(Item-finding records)
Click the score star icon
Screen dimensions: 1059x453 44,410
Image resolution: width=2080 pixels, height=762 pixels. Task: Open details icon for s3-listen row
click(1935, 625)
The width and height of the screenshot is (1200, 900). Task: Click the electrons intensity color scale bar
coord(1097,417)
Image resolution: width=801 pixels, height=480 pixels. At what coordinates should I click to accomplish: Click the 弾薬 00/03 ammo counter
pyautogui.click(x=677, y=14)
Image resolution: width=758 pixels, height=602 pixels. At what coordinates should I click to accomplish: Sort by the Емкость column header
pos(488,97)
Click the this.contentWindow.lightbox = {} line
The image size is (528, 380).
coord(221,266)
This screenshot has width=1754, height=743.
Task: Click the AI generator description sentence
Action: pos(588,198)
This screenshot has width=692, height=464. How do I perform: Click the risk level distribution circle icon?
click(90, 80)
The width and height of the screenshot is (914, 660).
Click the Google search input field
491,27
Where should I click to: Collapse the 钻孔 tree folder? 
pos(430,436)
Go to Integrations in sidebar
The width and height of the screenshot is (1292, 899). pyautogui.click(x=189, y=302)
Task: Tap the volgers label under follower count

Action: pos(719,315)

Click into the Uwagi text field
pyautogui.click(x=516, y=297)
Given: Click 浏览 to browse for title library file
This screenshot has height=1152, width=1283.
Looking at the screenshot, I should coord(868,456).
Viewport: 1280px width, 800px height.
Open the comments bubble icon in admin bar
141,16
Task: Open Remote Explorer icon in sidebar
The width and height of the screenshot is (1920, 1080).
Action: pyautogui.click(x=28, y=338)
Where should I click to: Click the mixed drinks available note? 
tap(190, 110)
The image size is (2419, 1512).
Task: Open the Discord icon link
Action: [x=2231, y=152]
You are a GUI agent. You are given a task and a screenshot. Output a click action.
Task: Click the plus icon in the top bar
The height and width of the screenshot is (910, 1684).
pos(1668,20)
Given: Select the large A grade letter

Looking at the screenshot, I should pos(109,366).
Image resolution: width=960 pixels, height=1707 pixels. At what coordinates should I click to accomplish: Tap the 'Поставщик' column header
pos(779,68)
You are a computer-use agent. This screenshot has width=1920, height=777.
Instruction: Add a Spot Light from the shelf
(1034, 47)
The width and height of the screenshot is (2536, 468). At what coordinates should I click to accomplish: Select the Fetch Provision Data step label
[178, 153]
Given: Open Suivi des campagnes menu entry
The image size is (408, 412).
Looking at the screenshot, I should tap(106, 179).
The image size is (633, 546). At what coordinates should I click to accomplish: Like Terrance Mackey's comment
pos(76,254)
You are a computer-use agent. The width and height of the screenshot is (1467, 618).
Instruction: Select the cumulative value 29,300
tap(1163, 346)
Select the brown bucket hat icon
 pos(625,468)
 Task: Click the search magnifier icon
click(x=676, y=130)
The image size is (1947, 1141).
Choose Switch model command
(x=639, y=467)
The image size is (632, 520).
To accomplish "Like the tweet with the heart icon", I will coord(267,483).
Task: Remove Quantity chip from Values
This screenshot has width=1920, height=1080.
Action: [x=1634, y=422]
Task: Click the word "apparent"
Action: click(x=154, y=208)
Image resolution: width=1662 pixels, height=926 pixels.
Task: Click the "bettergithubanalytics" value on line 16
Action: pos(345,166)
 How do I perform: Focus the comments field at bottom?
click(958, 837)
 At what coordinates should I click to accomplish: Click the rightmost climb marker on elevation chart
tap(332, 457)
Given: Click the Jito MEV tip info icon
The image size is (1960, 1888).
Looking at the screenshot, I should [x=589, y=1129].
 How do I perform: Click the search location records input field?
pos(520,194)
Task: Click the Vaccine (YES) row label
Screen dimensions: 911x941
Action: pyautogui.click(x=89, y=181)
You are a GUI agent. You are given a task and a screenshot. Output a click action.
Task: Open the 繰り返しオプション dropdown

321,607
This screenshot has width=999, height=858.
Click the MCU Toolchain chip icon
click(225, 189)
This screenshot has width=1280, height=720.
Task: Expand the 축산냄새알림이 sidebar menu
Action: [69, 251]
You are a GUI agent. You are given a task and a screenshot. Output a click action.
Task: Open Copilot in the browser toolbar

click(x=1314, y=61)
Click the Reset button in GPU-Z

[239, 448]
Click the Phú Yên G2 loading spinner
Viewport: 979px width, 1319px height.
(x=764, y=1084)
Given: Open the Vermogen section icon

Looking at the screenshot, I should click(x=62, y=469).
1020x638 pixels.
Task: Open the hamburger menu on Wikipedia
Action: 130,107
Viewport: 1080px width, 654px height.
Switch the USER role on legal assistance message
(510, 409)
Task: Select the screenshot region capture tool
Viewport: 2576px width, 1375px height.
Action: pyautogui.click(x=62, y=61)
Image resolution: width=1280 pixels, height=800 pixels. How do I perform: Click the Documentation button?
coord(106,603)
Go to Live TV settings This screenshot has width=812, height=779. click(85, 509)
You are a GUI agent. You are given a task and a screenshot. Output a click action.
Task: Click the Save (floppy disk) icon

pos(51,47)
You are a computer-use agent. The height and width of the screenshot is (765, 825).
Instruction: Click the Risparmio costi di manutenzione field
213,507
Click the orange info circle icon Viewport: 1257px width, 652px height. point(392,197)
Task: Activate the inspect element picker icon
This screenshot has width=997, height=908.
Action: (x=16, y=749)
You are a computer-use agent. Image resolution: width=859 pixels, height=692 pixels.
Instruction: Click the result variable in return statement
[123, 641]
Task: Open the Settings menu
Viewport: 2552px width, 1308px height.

> **Written instruction**: Render the lines above as a Markdown table with a Row column for the row number and a Line column for the line itself. Leave out any blank lines.

> **Solution**:
| Row | Line |
|---|---|
| 1 | Click the score star icon |
| 2 | Screen dimensions: 1059x453 44,410 |
| 3 | Image resolution: width=2080 pixels, height=762 pixels. Task: Open details icon for s3-listen row |
| 4 | click(1935, 625) |
| 5 | The width and height of the screenshot is (1200, 900). Task: Click the electrons intensity color scale bar |
| 6 | coord(1097,417) |
| 7 | Image resolution: width=801 pixels, height=480 pixels. At what coordinates should I click to accomplish: Click the 弾薬 00/03 ammo counter |
| 8 | pyautogui.click(x=677, y=14) |
| 9 | Image resolution: width=758 pixels, height=602 pixels. At what coordinates should I click to accomplish: Sort by the Емкость column header |
| 10 | pos(488,97) |
| 11 | Click the this.contentWindow.lightbox = {} line |
| 12 | The image size is (528, 380). |
| 13 | coord(221,266) |
| 14 | This screenshot has width=1754, height=743. |
| 15 | Task: Click the AI generator description sentence |
| 16 | Action: pos(588,198) |
| 17 | This screenshot has width=692, height=464. How do I perform: Click the risk level distribution circle icon? |
| 18 | click(90, 80) |
| 19 | The width and height of the screenshot is (914, 660). |
| 20 | Click the Google search input field |
| 21 | 491,27 |
| 22 | Where should I click to: Collapse the 钻孔 tree folder?  |
| 23 | pos(430,436) |
| 24 | Go to Integrations in sidebar |
| 25 | The width and height of the screenshot is (1292, 899). pyautogui.click(x=189, y=302) |
| 26 | Task: Tap the volgers label under follower count |
| 27 | Action: pos(719,315) |
| 28 | Click into the Uwagi text field |
| 29 | pyautogui.click(x=516, y=297) |
| 30 | Given: Click 浏览 to browse for title library file |
| 31 | This screenshot has height=1152, width=1283. |
| 32 | Looking at the screenshot, I should coord(868,456). |
| 33 | Viewport: 1280px width, 800px height. |
| 34 | Open the comments bubble icon in admin bar |
| 35 | 141,16 |
| 36 | Task: Open Remote Explorer icon in sidebar |
| 37 | The width and height of the screenshot is (1920, 1080). |
| 38 | Action: pyautogui.click(x=28, y=338) |
| 39 | Where should I click to: Click the mixed drinks available note?  |
| 40 | tap(190, 110) |
| 41 | The image size is (2419, 1512). |
| 42 | Task: Open the Discord icon link |
| 43 | Action: [x=2231, y=152] |
| 44 | You are a GUI agent. You are given a task and a screenshot. Output a click action. |
| 45 | Task: Click the plus icon in the top bar |
| 46 | The height and width of the screenshot is (910, 1684). |
| 47 | pos(1668,20) |
| 48 | Given: Select the large A grade letter |
| 49 | Looking at the screenshot, I should pos(109,366). |
| 50 | Image resolution: width=960 pixels, height=1707 pixels. At what coordinates should I click to accomplish: Tap the 'Поставщик' column header |
| 51 | pos(779,68) |
| 52 | You are a computer-use agent. This screenshot has width=1920, height=777. |
| 53 | Instruction: Add a Spot Light from the shelf |
| 54 | (1034, 47) |
| 55 | The width and height of the screenshot is (2536, 468). At what coordinates should I click to accomplish: Select the Fetch Provision Data step label |
| 56 | [178, 153] |
| 57 | Given: Open Suivi des campagnes menu entry |
| 58 | The image size is (408, 412). |
| 59 | Looking at the screenshot, I should tap(106, 179). |
| 60 | The image size is (633, 546). At what coordinates should I click to accomplish: Like Terrance Mackey's comment |
| 61 | pos(76,254) |
| 62 | You are a computer-use agent. The width and height of the screenshot is (1467, 618). |
| 63 | Instruction: Select the cumulative value 29,300 |
| 64 | tap(1163, 346) |
| 65 | Select the brown bucket hat icon |
| 66 |  pos(625,468) |
| 67 |  Task: Click the search magnifier icon |
| 68 | click(x=676, y=130) |
| 69 | The image size is (1947, 1141). |
| 70 | Choose Switch model command |
| 71 | (x=639, y=467) |
| 72 | The image size is (632, 520). |
| 73 | To accomplish "Like the tweet with the heart icon", I will coord(267,483). |
| 74 | Task: Remove Quantity chip from Values |
| 75 | This screenshot has width=1920, height=1080. |
| 76 | Action: [x=1634, y=422] |
| 77 | Task: Click the word "apparent" |
| 78 | Action: click(x=154, y=208) |
| 79 | Image resolution: width=1662 pixels, height=926 pixels. |
| 80 | Task: Click the "bettergithubanalytics" value on line 16 |
| 81 | Action: pos(345,166) |
| 82 |  How do I perform: Focus the comments field at bottom? |
| 83 | click(958, 837) |
| 84 |  At what coordinates should I click to accomplish: Click the rightmost climb marker on elevation chart |
| 85 | tap(332, 457) |
| 86 | Given: Click the Jito MEV tip info icon |
| 87 | The image size is (1960, 1888). |
| 88 | Looking at the screenshot, I should [x=589, y=1129]. |
| 89 |  How do I perform: Click the search location records input field? |
| 90 | pos(520,194) |
| 91 | Task: Click the Vaccine (YES) row label |
| 92 | Screen dimensions: 911x941 |
| 93 | Action: pyautogui.click(x=89, y=181) |
| 94 | You are a GUI agent. You are given a task and a screenshot. Output a click action. |
| 95 | Task: Open the 繰り返しオプション dropdown |
| 96 | 321,607 |
| 97 | This screenshot has width=999, height=858. |
| 98 | Click the MCU Toolchain chip icon |
| 99 | click(225, 189) |
| 100 | This screenshot has width=1280, height=720. |
| 101 | Task: Expand the 축산냄새알림이 sidebar menu |
| 102 | Action: [69, 251] |
| 103 | You are a GUI agent. You are given a task and a screenshot. Output a click action. |
| 104 | Task: Open Copilot in the browser toolbar |
| 105 | click(x=1314, y=61) |
| 106 | Click the Reset button in GPU-Z |
| 107 | [239, 448] |
| 108 | Click the Phú Yên G2 loading spinner |
| 109 | Viewport: 979px width, 1319px height. |
| 110 | (x=764, y=1084) |
| 111 | Given: Open the Vermogen section icon |
| 112 | Looking at the screenshot, I should click(x=62, y=469). |
| 113 | 1020x638 pixels. |
| 114 | Task: Open the hamburger menu on Wikipedia |
| 115 | Action: 130,107 |
| 116 | Viewport: 1080px width, 654px height. |
| 117 | Switch the USER role on legal assistance message |
| 118 | (510, 409) |
| 119 | Task: Select the screenshot region capture tool |
| 120 | Viewport: 2576px width, 1375px height. |
| 121 | Action: pyautogui.click(x=62, y=61) |
| 122 | Image resolution: width=1280 pixels, height=800 pixels. How do I perform: Click the Documentation button? |
| 123 | coord(106,603) |
| 124 | Go to Live TV settings This screenshot has width=812, height=779. click(85, 509) |
| 125 | You are a GUI agent. You are given a task and a screenshot. Output a click action. |
| 126 | Task: Click the Save (floppy disk) icon |
| 127 | pos(51,47) |
| 128 | You are a computer-use agent. The height and width of the screenshot is (765, 825). |
| 129 | Instruction: Click the Risparmio costi di manutenzione field |
| 130 | 213,507 |
| 131 | Click the orange info circle icon Viewport: 1257px width, 652px height. point(392,197) |
| 132 | Task: Activate the inspect element picker icon |
| 133 | This screenshot has width=997, height=908. |
| 134 | Action: (x=16, y=749) |
| 135 | You are a computer-use agent. Image resolution: width=859 pixels, height=692 pixels. |
| 136 | Instruction: Click the result variable in return statement |
| 137 | [123, 641] |
| 138 | Task: Open the Settings menu |
| 139 | Viewport: 2552px width, 1308px height. |